Men are all too familiar with this double-bind:

Men are shamed by women and men alike when expressing their hurts and articulating their needs, but once shamed into silence men are again shamed for their failure to communicate.

Knowing he’ll be shamed either way, a man chooses the lesser of two evils. Heather Gray writes, “As a therapist, I sit and talk with men all the time and what I most often hear is that when they try to talk to their wives about their upset, they are met with defensiveness”.

Dr Barbara Markway puts it like this: “Women tell men to express their feelings, but when they do, women are often petrified, if not horrified. Women want men to show their feelings, but only certain feelings, and only in doses they can handle”.

Tom Golden is the most insightful, though. The author of The Way Men Heal, he points out that the question “Why don’t men talk about their grief”? assumes that talking is the only way of dealing with grief. In a Youtube talk, Golden says, “In general, men will tend to heal themselves through an action or an inaction (pulling back and being quiet) that uses honoring and pulls them into the future”. Further, “men do honoring and action shoulder to shoulder.” That is, men often focus on a shared activity where there may not be much talking, but there is much communication.

Golden notes that it took him 30 years as a counsellor to realize this. Why so long? He gives four reasons:

  1. A man’s pain is invisible because a man’s pain is taboo”. Because no one wants to talk about men’s pain, men are not willing to make themselves vulnerable without support – especially because women and men often see a man’s weakness as an opportunity to attack him. Golden gives an example: One sees a woman alone in a restaurant crying, and one feels compassion; but one sees a man crying and feels disgusted with him. “Men know this. They know it. They know no one wants to hear this crap”.
  1. Men’s duty to provide and protect. But who’s protecting him? Nobody. Golden’s example is this: It’s late at night and there’s a loud noise. The wife could choose to go check it out, and she’s a strong woman for doing so. Or she could ask her husband to do it, and that would be perfectly fine. A husband who goes to investigate is just doing his job, however, but he’s pathetic if he says he doesn’t want to. A man who can’t or won’t protect others isn’t a real man and is unworthy of help. The double-bind, then, is that “by being in need of help, men forfeit their right to it”.
  1. The dominance hierarchy. Animals compete for higher rank for better reproductive opportunities. Humans are similar. Status for women is mostly about physical attractiveness. But for men it’s more complex. Status for a man is about being the best at what he does, whatever that might be, so it isn’t always about male dominance in the traditional sense.
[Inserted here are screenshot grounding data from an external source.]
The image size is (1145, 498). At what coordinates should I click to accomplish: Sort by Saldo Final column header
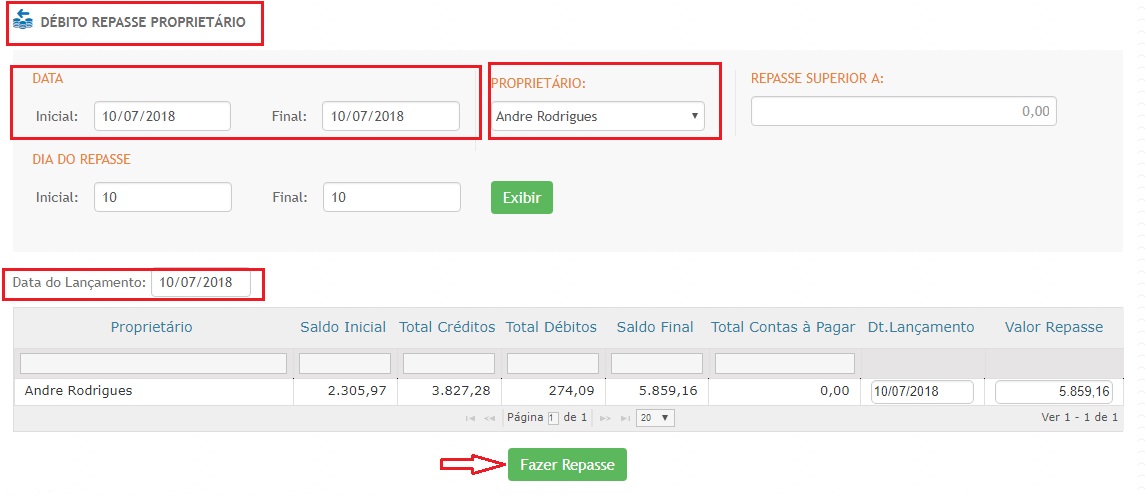655,327
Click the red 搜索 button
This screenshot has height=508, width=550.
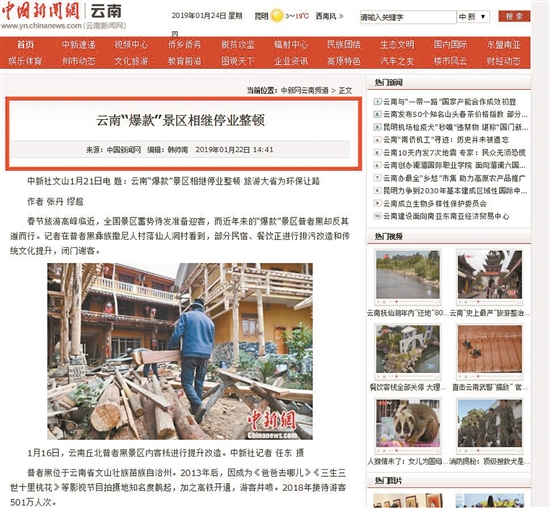tap(514, 16)
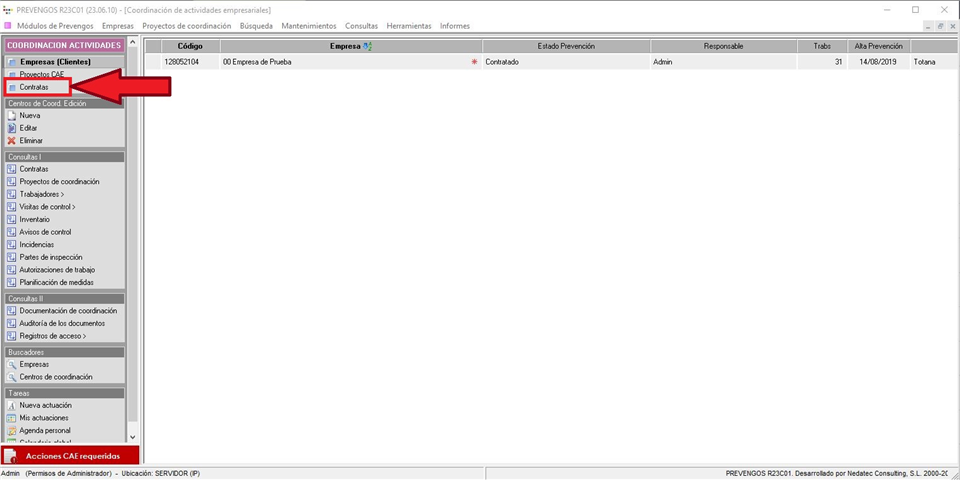Image resolution: width=960 pixels, height=480 pixels.
Task: Open Mis actuaciones list
Action: tap(44, 418)
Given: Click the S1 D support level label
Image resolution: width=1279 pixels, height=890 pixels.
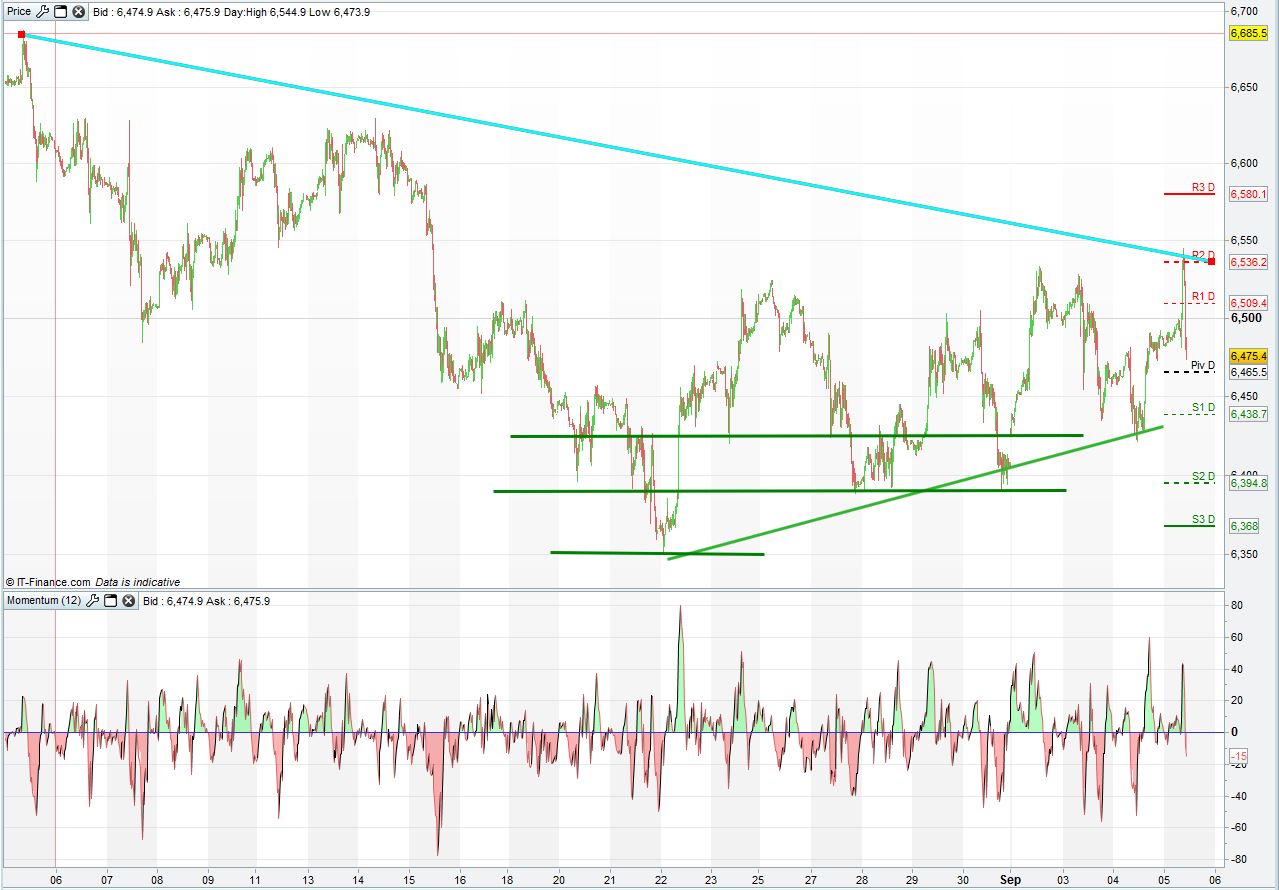Looking at the screenshot, I should pyautogui.click(x=1203, y=408).
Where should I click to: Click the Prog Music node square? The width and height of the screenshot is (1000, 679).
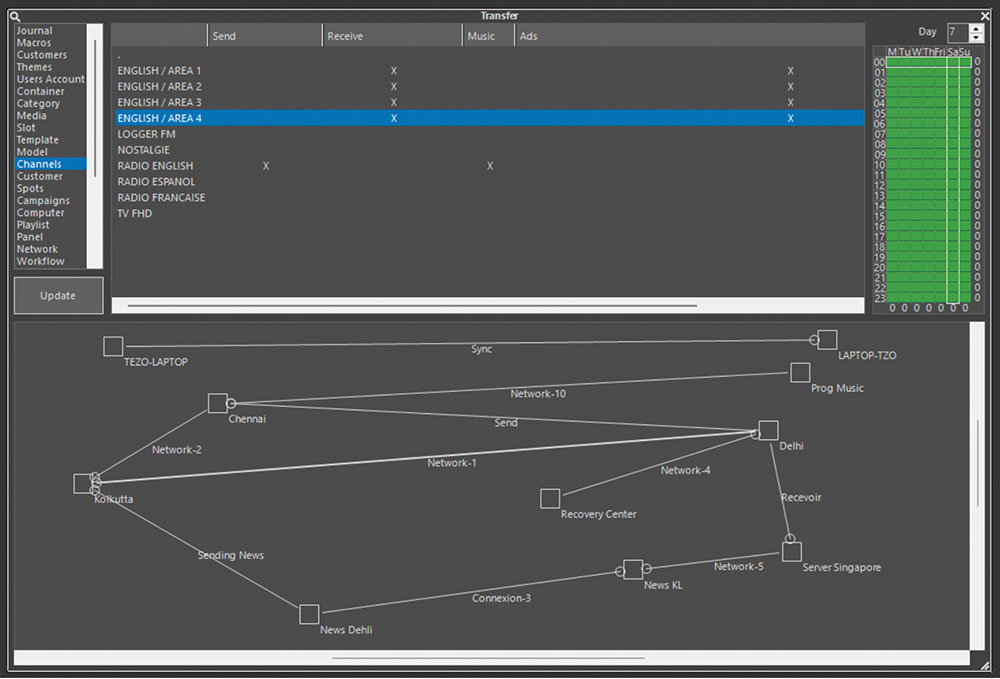click(800, 372)
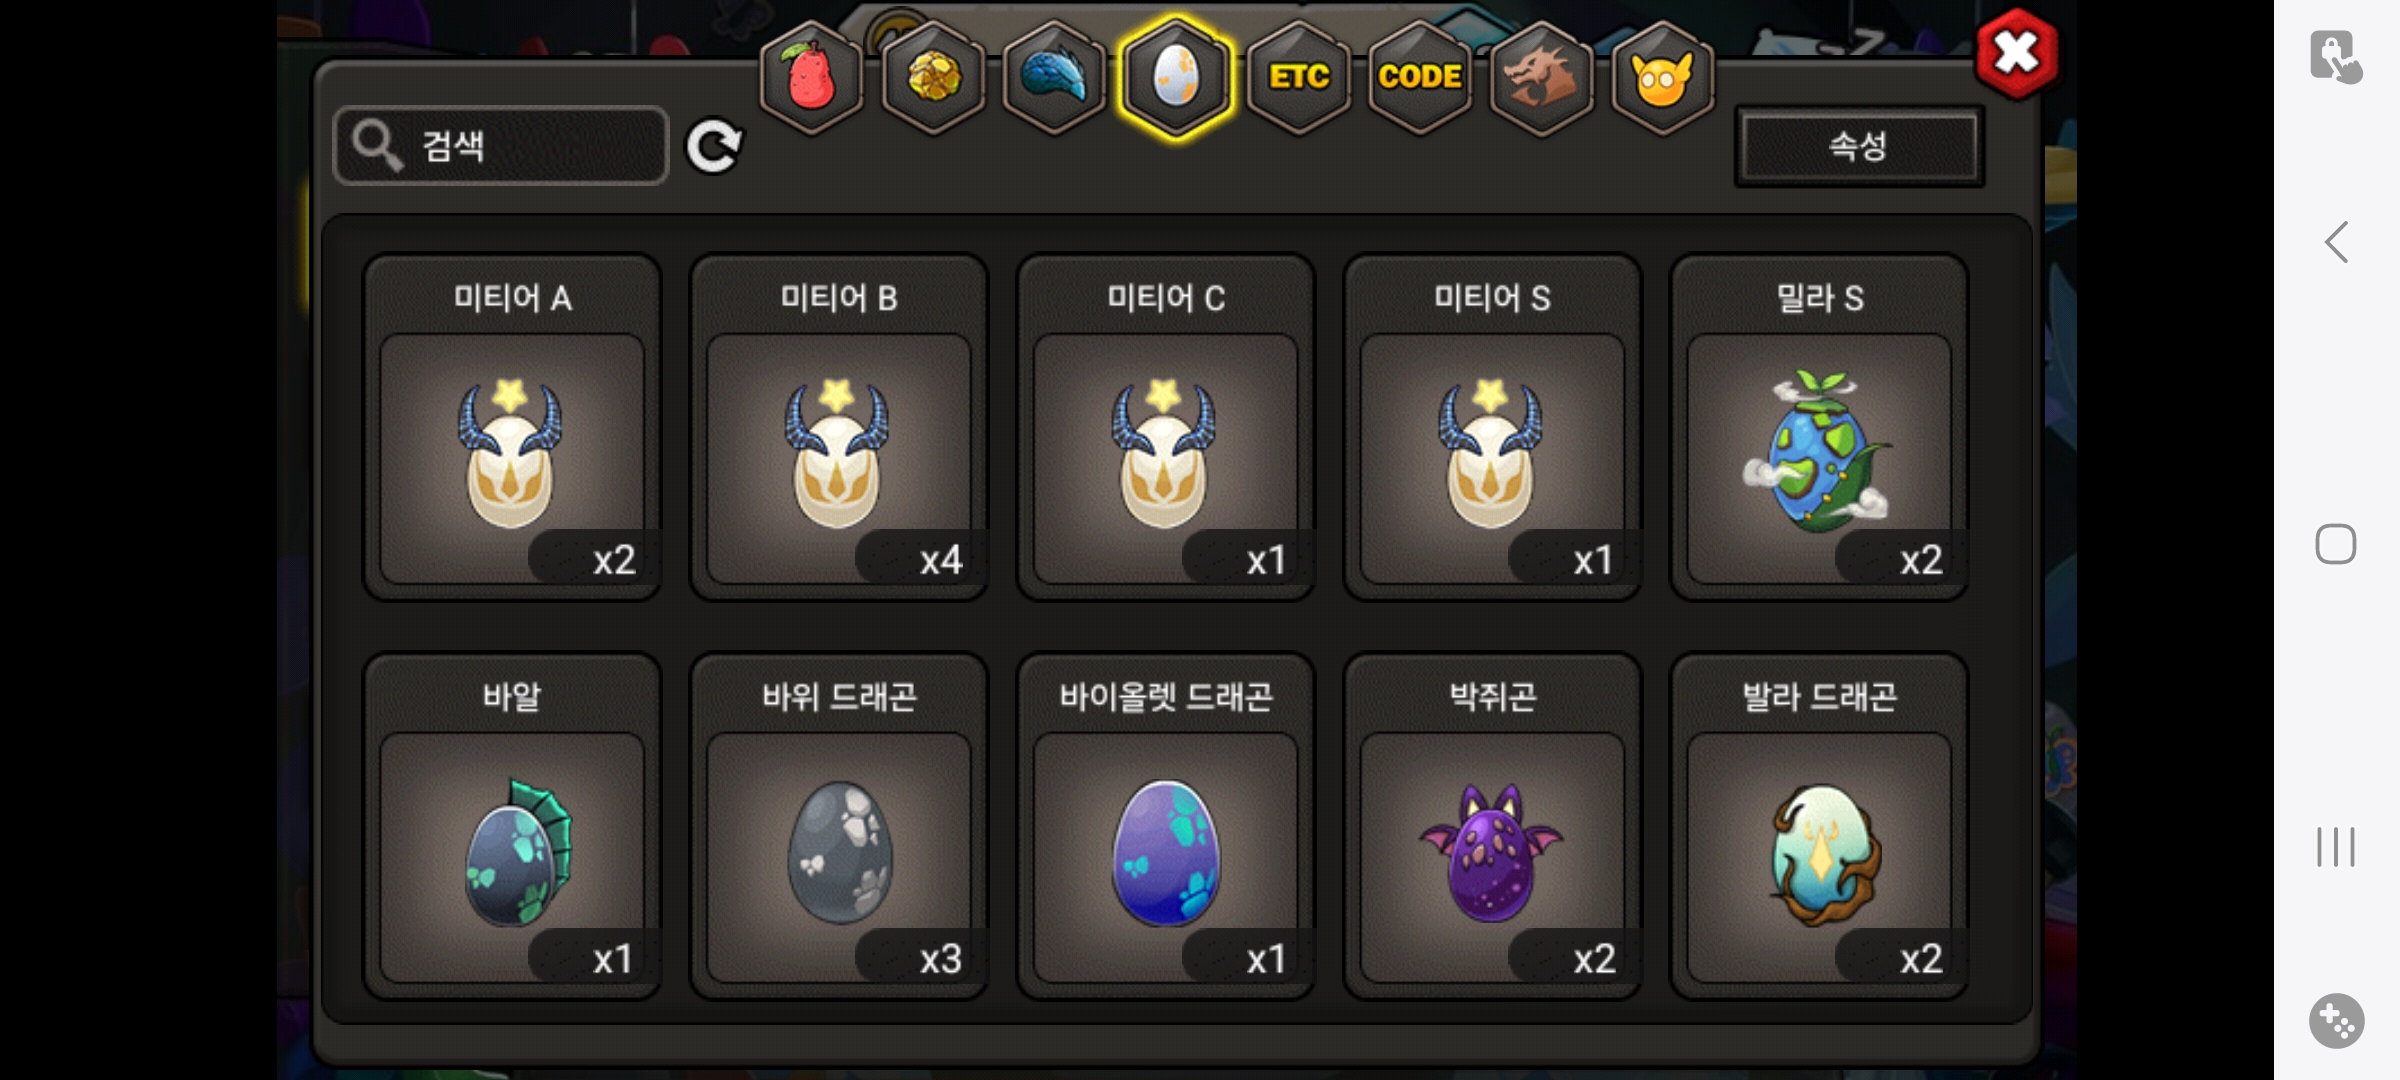Select the 바알 egg card

[512, 826]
A hippie will seek to be the hippest of the hip. A broker seeks to make more money than anyone else. A professor seeks to publish more papers than other professors. But for almost all men, emoting in public decreases his status (unless he’s a New Age man, but frankly there aren’t many women who want that in a man).
  1. Physical differences. Most research on stress and the fight or flight response has been done on men. The research on women shows that they “tend and befriend”. The reason may be that estrogen amplifies oxytocin (the “cuddle hormone”) while testosterone negates it. Golden notes that these are generalizations: about 17% of men and 17% of women don’t follow these patterns.

Everyone knows that society teaches men not to express their emotions, but understanding the dynamics behind it goes a long way toward allowing men greater gender role flexibility.

However, it’s unrealistic to expect men to become like women. As such, it is critical for men to honour women’s ways of dealing with emotions, and for women to do the same for men.